Шрифт:
Интервал:
Закладка:
С момента, как я стал частью организации, не проходило и дня, чтобы я не задавал себе эти вопросы.
Здесь со мной были глава и Камэл – постоянно твердили, что любой потенциал необходим, но как-то это всё неубедительно. Способность исцелять, чрезмерная выносливость, сновидение, замедленный метаболизм наверняка полезны, но как применить лакмус жизни и смерти?
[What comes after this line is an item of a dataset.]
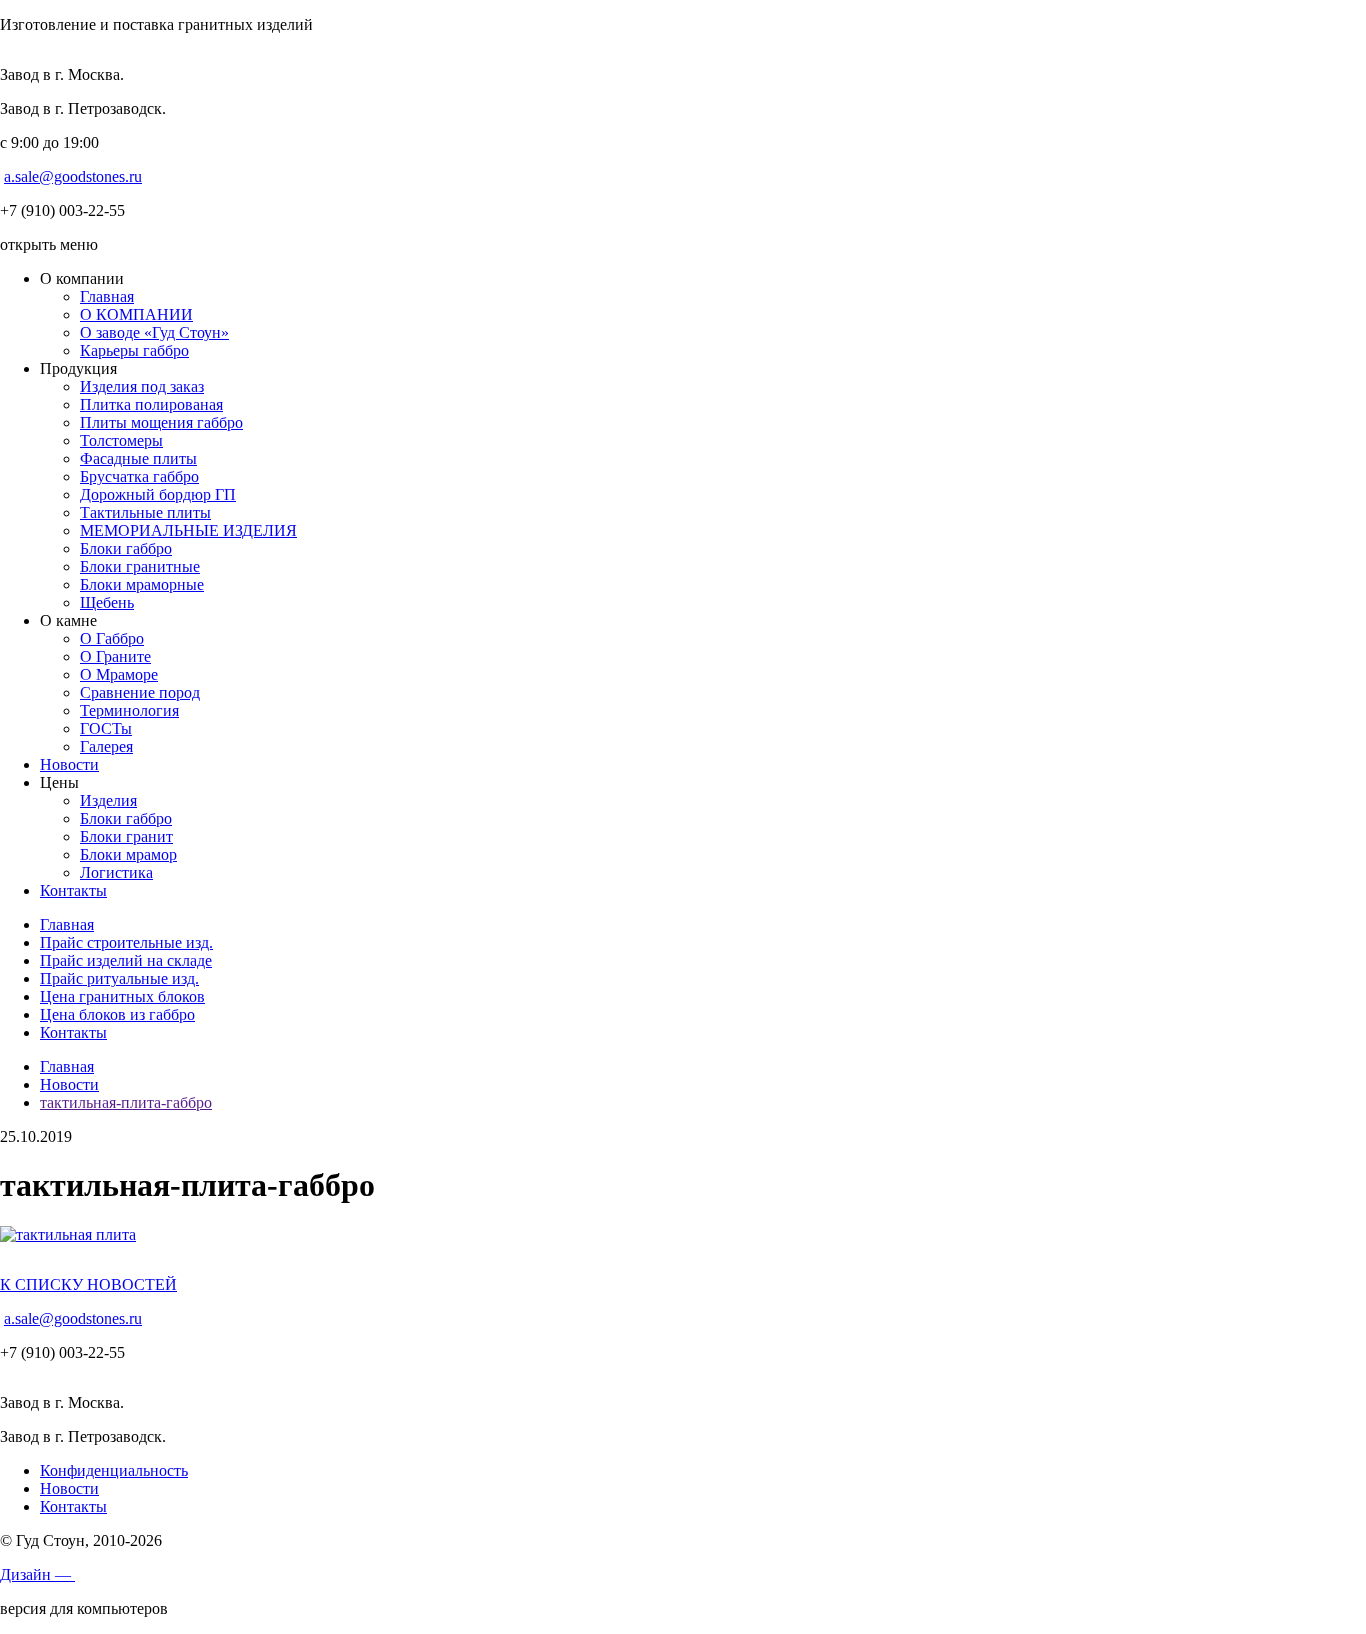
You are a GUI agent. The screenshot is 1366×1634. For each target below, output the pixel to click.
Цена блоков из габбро (117, 1014)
И вот, небеса смилостивились надо мной и послали феномен: мертвую девушку, тело которой живо.
Внешний вид всех убеждал в том, что она жива, и лишь я мог сказать, в чем подвох. Там, где обманули глаза, отреагировал мой потенциал.
С одной стороны, это меня обрадовало: я, наконец-то, был полезен. Но, с другой стороны, я что, родился лишь для того, чтобы каждое утро вглядываться в это унылое лицо?.. Столько мучений – и всё ради этого?
Впору поностальгировать о зомби Апокалипсисе, криозаморозке и трансформерах.
Девушка, лежащая в изоляторе, вызывала во мне смешанные чувства. Я помнил и восторг от того, что она восстала из мёртвых, и ужас от противоестественности этого, страх смерти, преследовавший нас в машине, и зависть к потенциалу, которым она, вероятно, обладает. «Погибший при исполнении охотник», «отравляющая аура», «возвращенный с того света человек» – любая часть ходящих о ней слухов, до мозга костей пробирала крутостью.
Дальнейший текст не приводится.